*What you will do*
Copy the entries below exactly. Images do not belong in the copy.

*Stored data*
********

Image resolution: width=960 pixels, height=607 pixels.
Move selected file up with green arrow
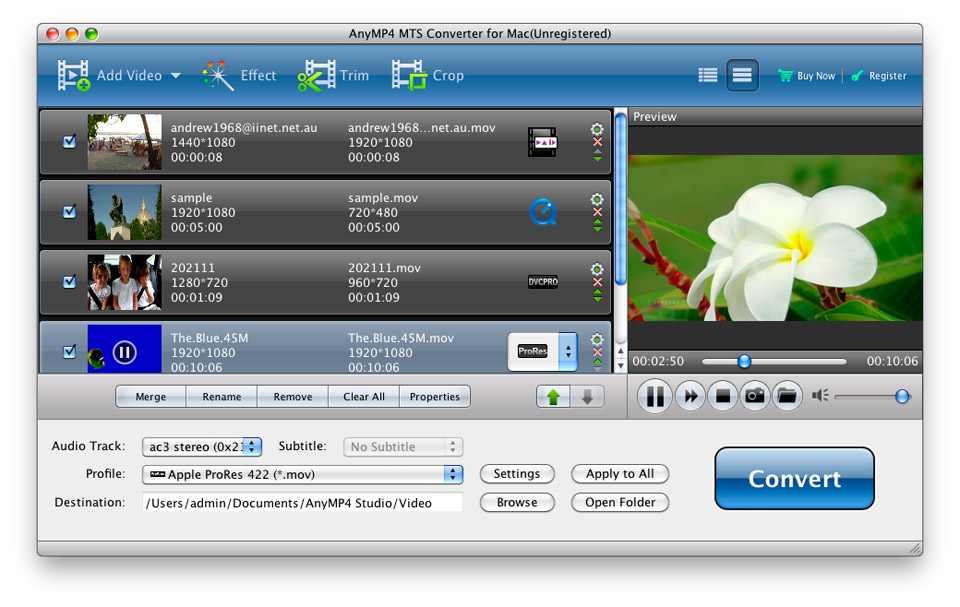[x=553, y=397]
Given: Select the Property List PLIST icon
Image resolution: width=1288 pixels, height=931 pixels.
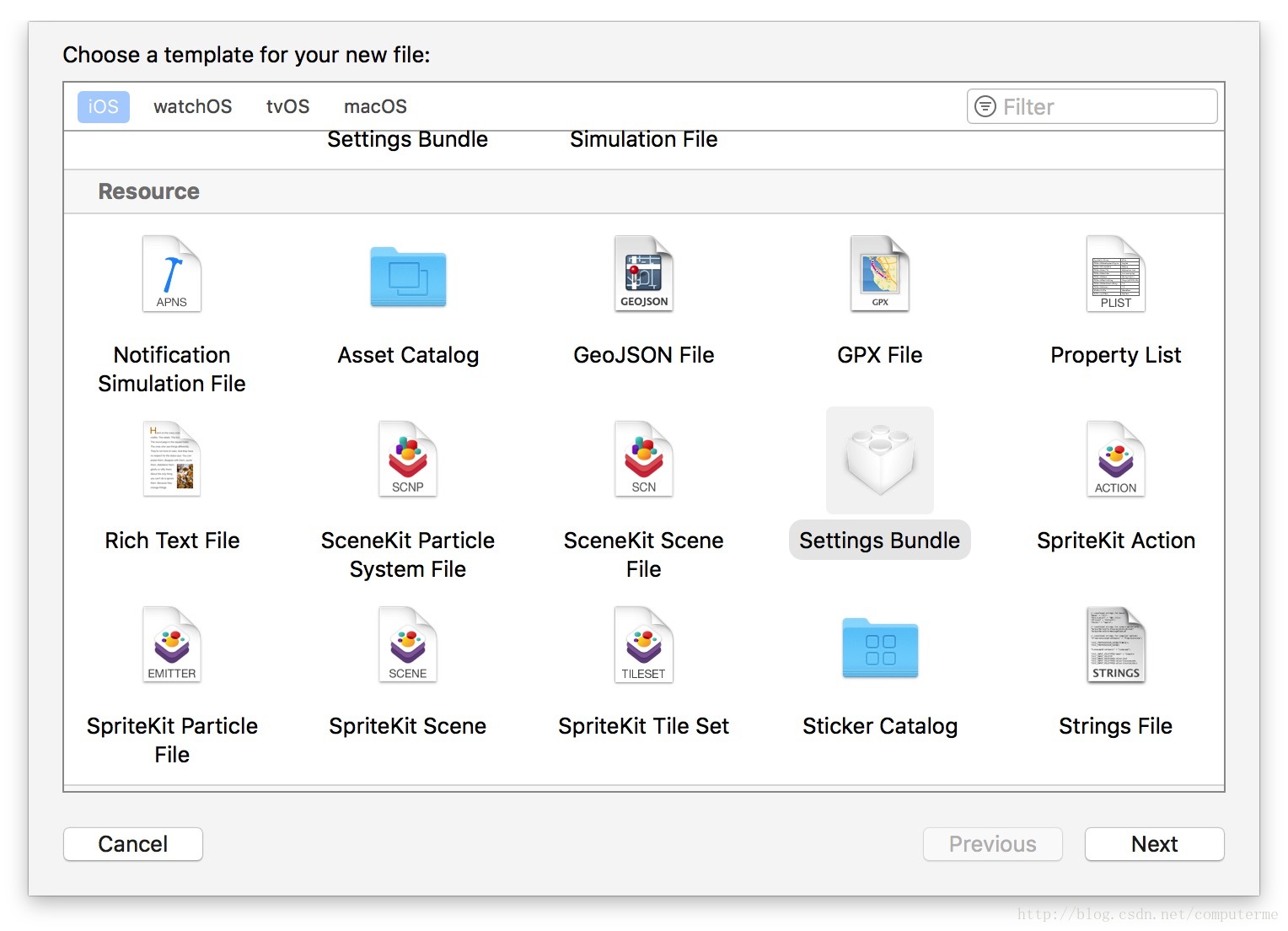Looking at the screenshot, I should (1116, 274).
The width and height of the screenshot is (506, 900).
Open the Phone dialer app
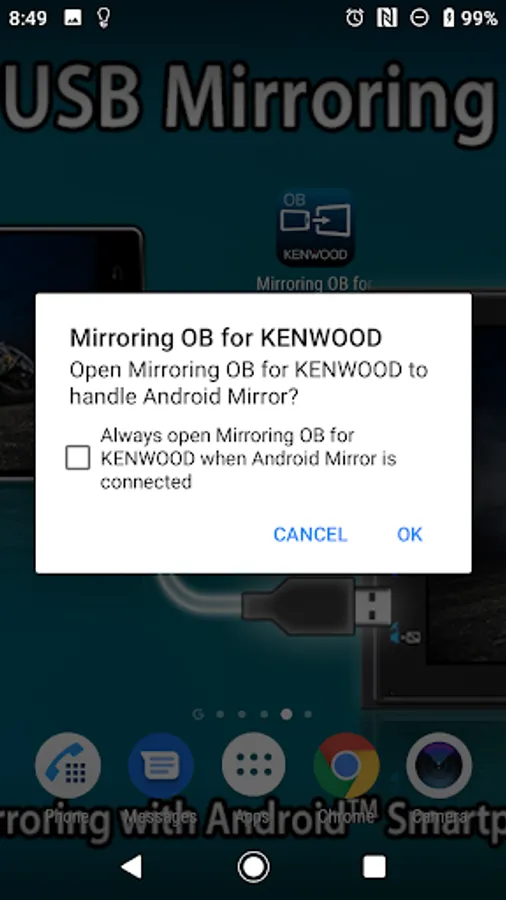[x=68, y=765]
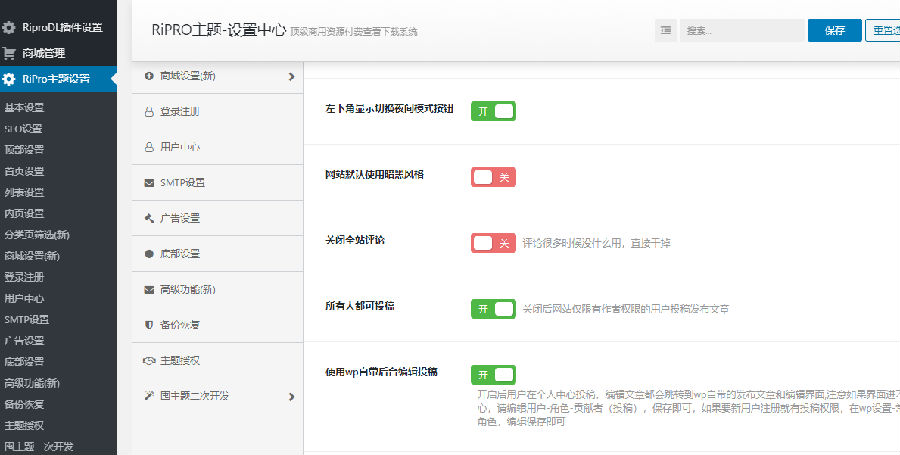Click the shield icon beside 备份恢复
The image size is (900, 455).
coord(149,325)
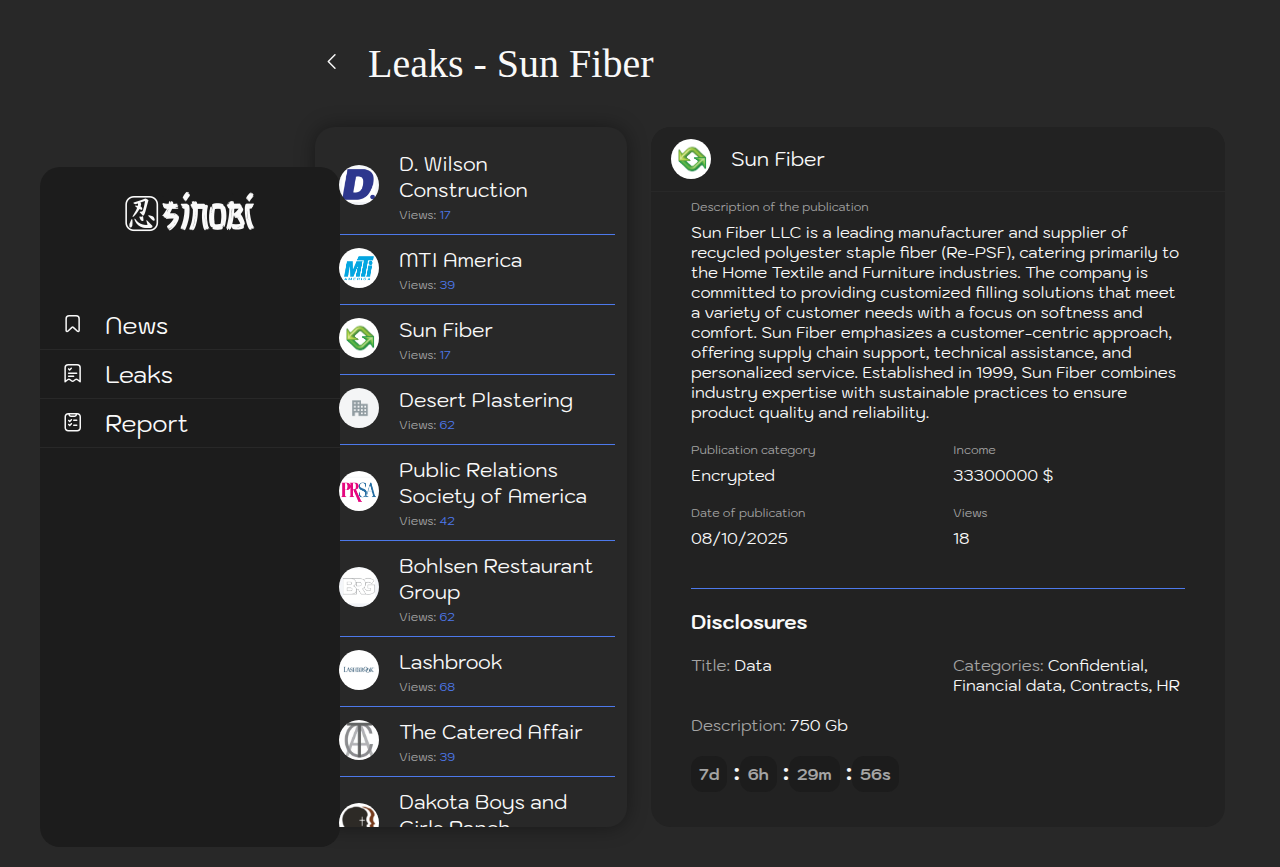Select the Sun Fiber entry in the list
This screenshot has width=1280, height=867.
tap(446, 330)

********

*Response below*
Image resolution: width=960 pixels, height=607 pixels.
Move selected file up with green arrow
[x=553, y=397]
Given: Select the Property List PLIST icon
Image resolution: width=1288 pixels, height=931 pixels.
Looking at the screenshot, I should (1116, 274).
The width and height of the screenshot is (506, 900).
Open the Phone dialer app
[x=68, y=765]
Click the shield icon beside 备份恢复
The image size is (900, 455).
coord(149,325)
Select the Sun Fiber entry in the list
This screenshot has width=1280, height=867.
tap(446, 330)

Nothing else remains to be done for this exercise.